News Release

€1.9 million project aims to open the 'black box' of marine fungi

Grant and Award Announcement

University of Plymouth

Michael Cunliffe, University of Plymouth

image: Dr Michael Cunliffe is a Research Fellow at the Marine Biological Association and Lecturer in Marine Microbiology at the University of Plymouth. view more 

Credit: University of Plymouth

The complex and under-explored roles played by fungi within the marine environment are to be explored thanks to a new €1.9million research project.

MYCO-CARB, led by Dr Michael Cunliffe, will examine the importance and abundance of marine planktonic fungi - otherwise known as mycoplankton.

It will aim to address questions around how these organisms interact with better-studied microbes in the cycling of carbon in the sea and, as a result, give scientists a better understanding of how marine ecosystems work.

The project has received a Consolidator Grant from the European Research Council (ERC) to fund five years of research, much of which will take place in Plymouth.

Dr Cunliffe, a Research Fellow at the Marine Biological Association and Lecturer in Marine Microbiology at the University of Plymouth, said: "Mycoplankton have been largely ignored compared to other plankton groups, such as phytoplankton, especially when it comes to the roles that they fulfil in marine ecosystems. The absence of fungi within a general view of the structure and function of the marine carbon cycle represents a major knowledge gap in our understanding of marine ecosystems that must urgently be addressed."
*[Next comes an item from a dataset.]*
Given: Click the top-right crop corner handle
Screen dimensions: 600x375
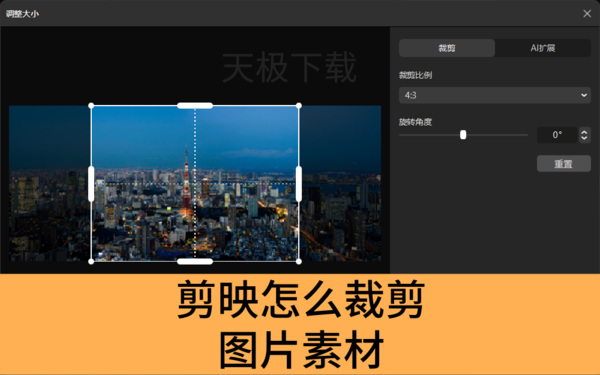Looking at the screenshot, I should (299, 106).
The ERC has awarded Consolidator Grants to 329 researchers across Europe. The funding, part of the EU's Horizon 2020 programme, is worth €630 million and will give them a chance to have far-reaching impact on science and beyond.

The MYCO-CARB project will involve research cruises at established marine observatories, with a view to making an unprecedented assessment of active mycoplankton diversity and abundance across a range of ecosystems from surface coastal waters to the deep open ocean.
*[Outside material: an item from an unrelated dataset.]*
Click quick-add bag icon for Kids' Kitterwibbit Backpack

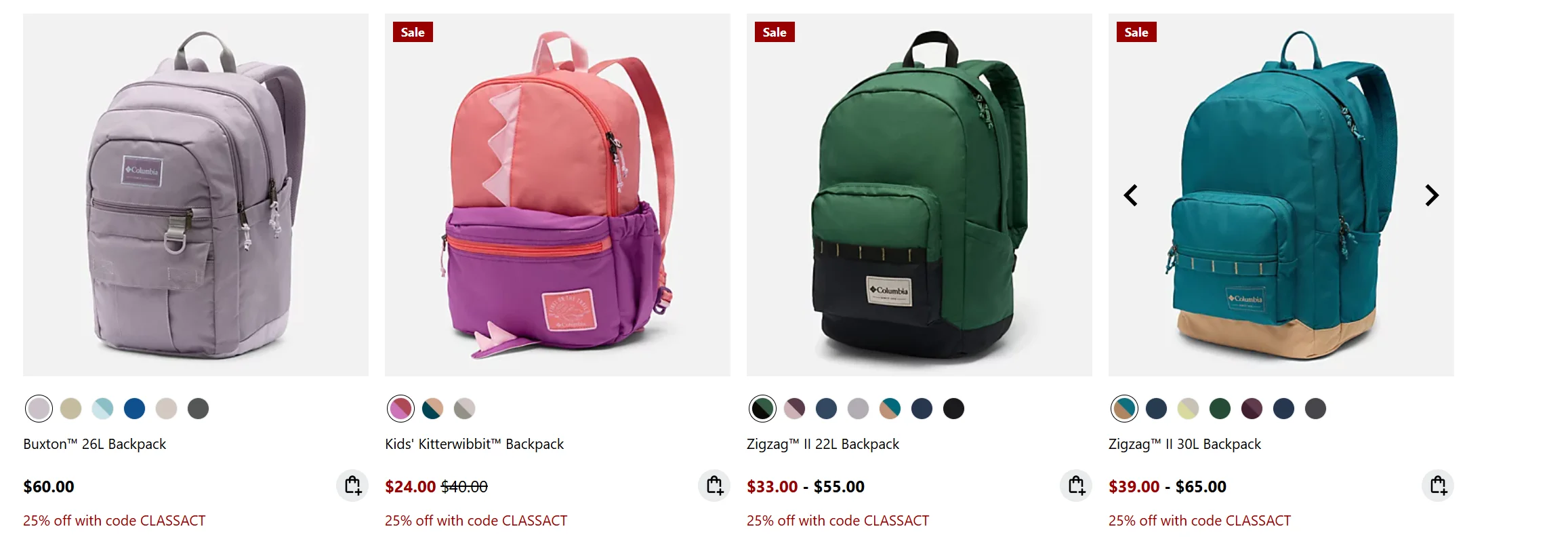click(714, 486)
Innovative approaches including molecular ecology tools and ecosystem modelling will establish the impact of fungi on the marine carbon cycle, while complementary research will determine the underpinning biological machinery of marine mycoplankton.
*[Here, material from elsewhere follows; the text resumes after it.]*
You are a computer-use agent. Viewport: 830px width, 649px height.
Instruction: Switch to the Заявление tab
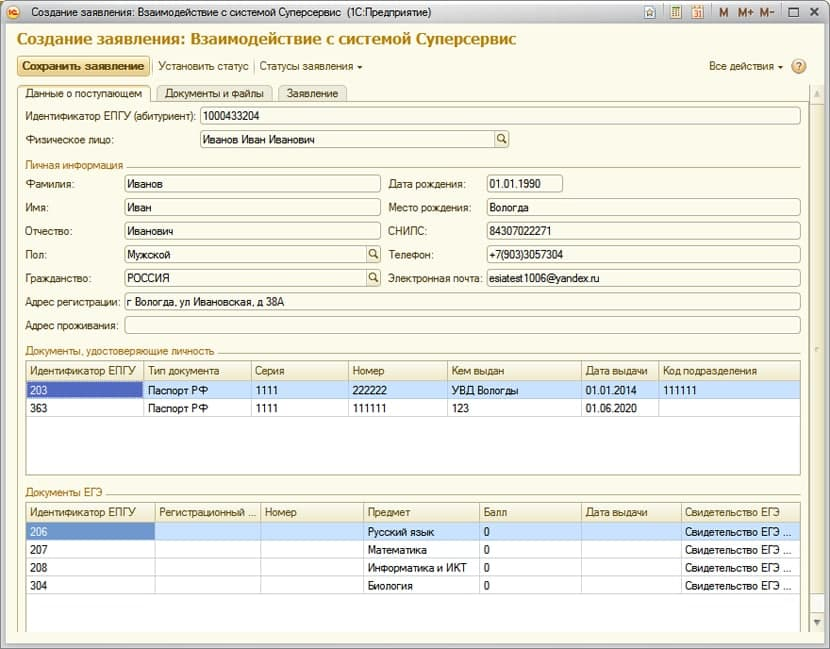pyautogui.click(x=312, y=93)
Dr Cunliffe, who has worked at the MBA since 2010 and has been working jointly at the University since 2014, added: "The MYCO-CARB research programme is very exciting as it will allow us to open the marine fungal 'black box', revealing the secrets of these species hidden deep in the oceans. I hope it will address existing knowledge gaps through an innovative programme of research revealing the functional biology and ecology of marine mycoplankton, and establishing their roles in the marine carbon cycle."